--- RECORDS SHOWN ---
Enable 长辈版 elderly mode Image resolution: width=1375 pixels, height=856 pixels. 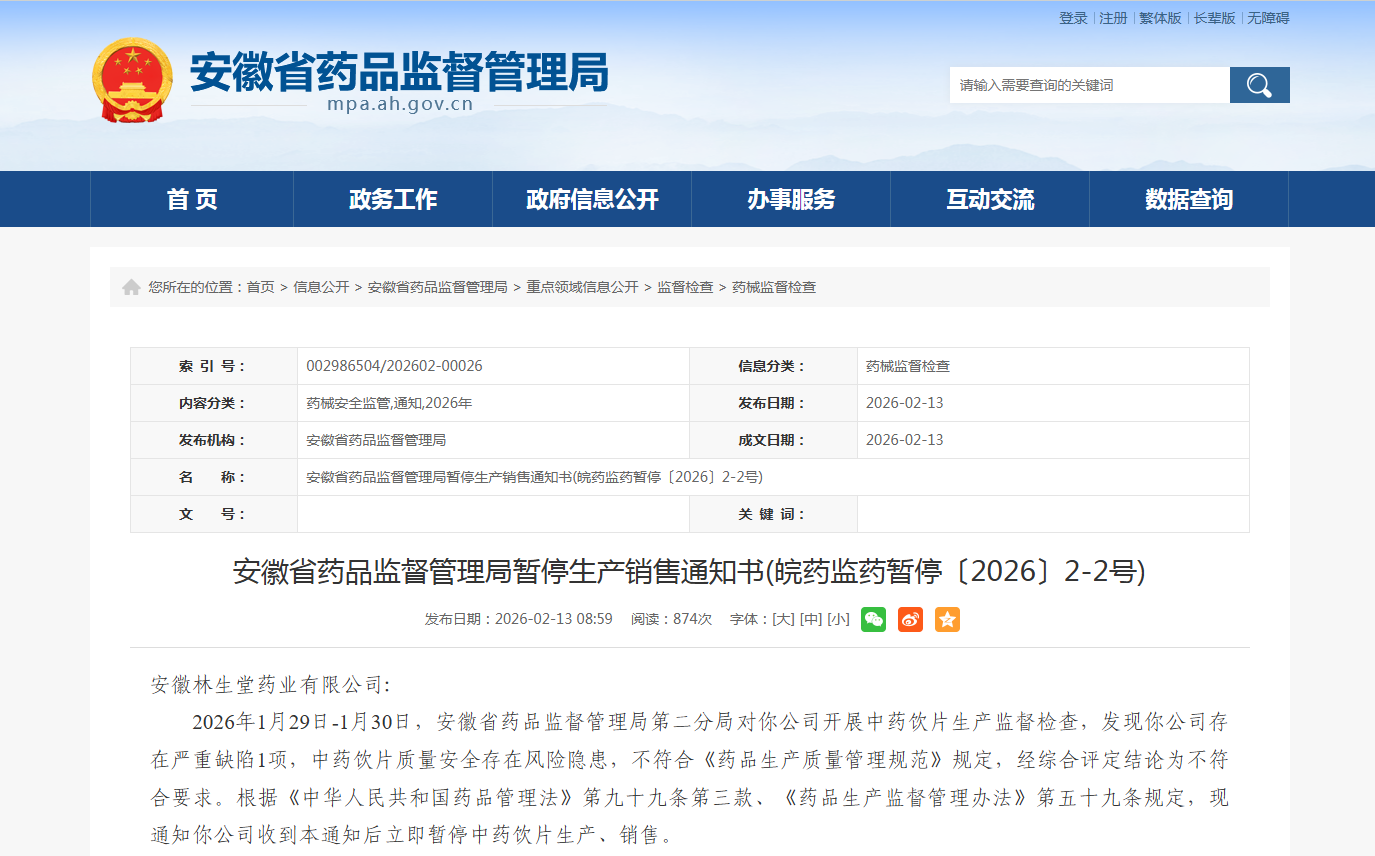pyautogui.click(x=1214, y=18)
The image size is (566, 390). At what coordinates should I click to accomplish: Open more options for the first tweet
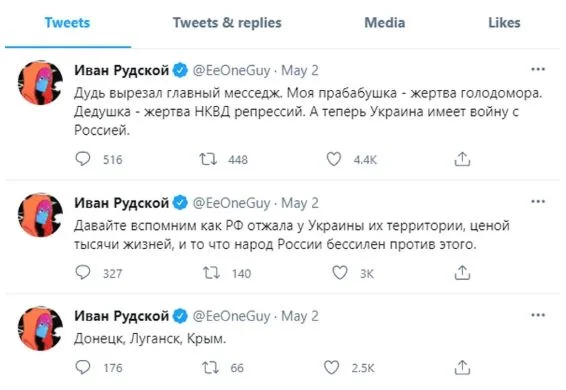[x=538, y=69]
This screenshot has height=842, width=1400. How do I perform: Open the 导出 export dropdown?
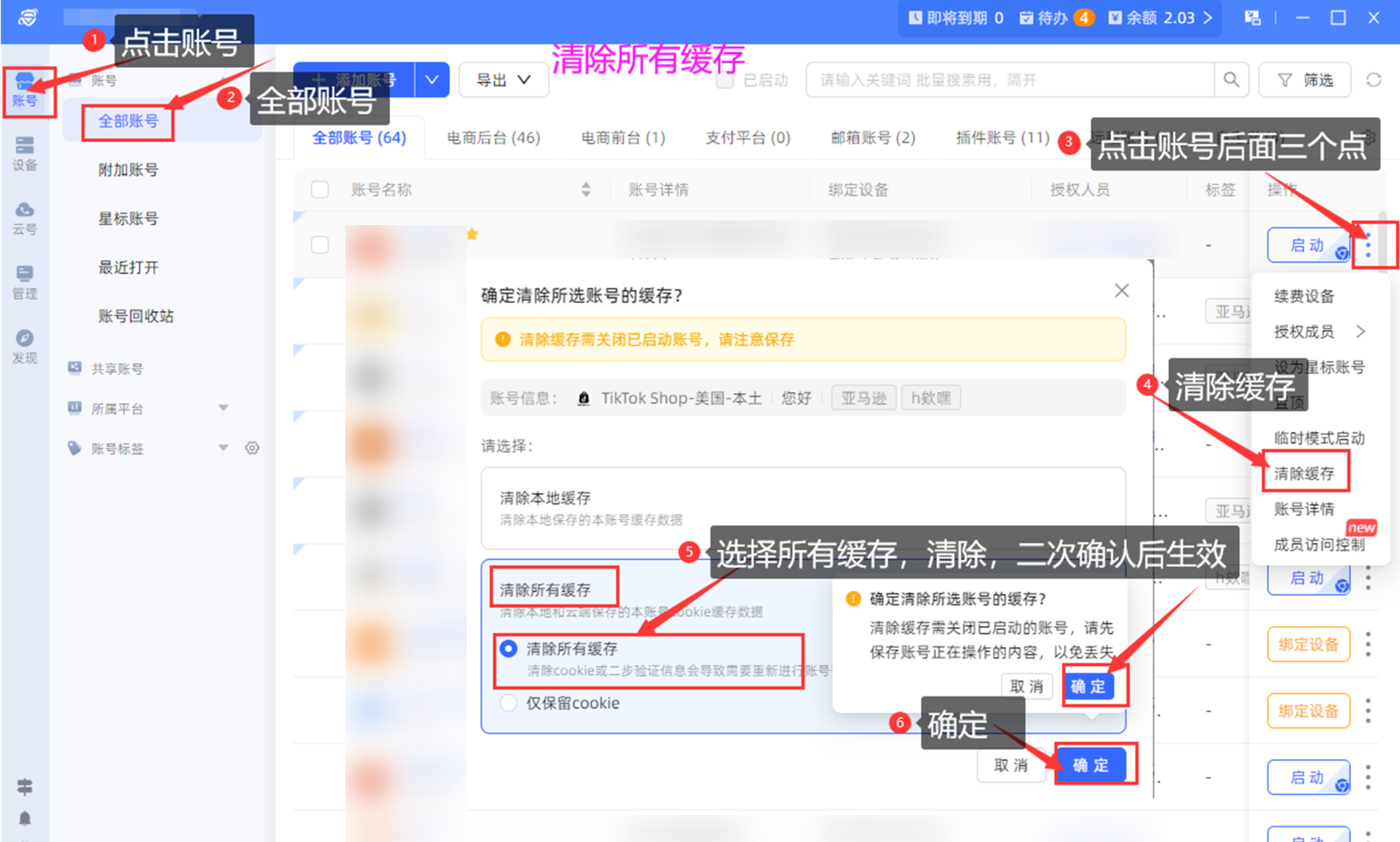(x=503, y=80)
---
Lines from the one with "The image size" through the final line of the records are the whole answer; print them exactly, minus any pictures.

The image size is (566, 390). At what coordinates should I click to accomplish: Open more options for the first tweet
[x=538, y=69]
This screenshot has height=842, width=1400. How do I perform: Open the 导出 export dropdown?
(x=503, y=80)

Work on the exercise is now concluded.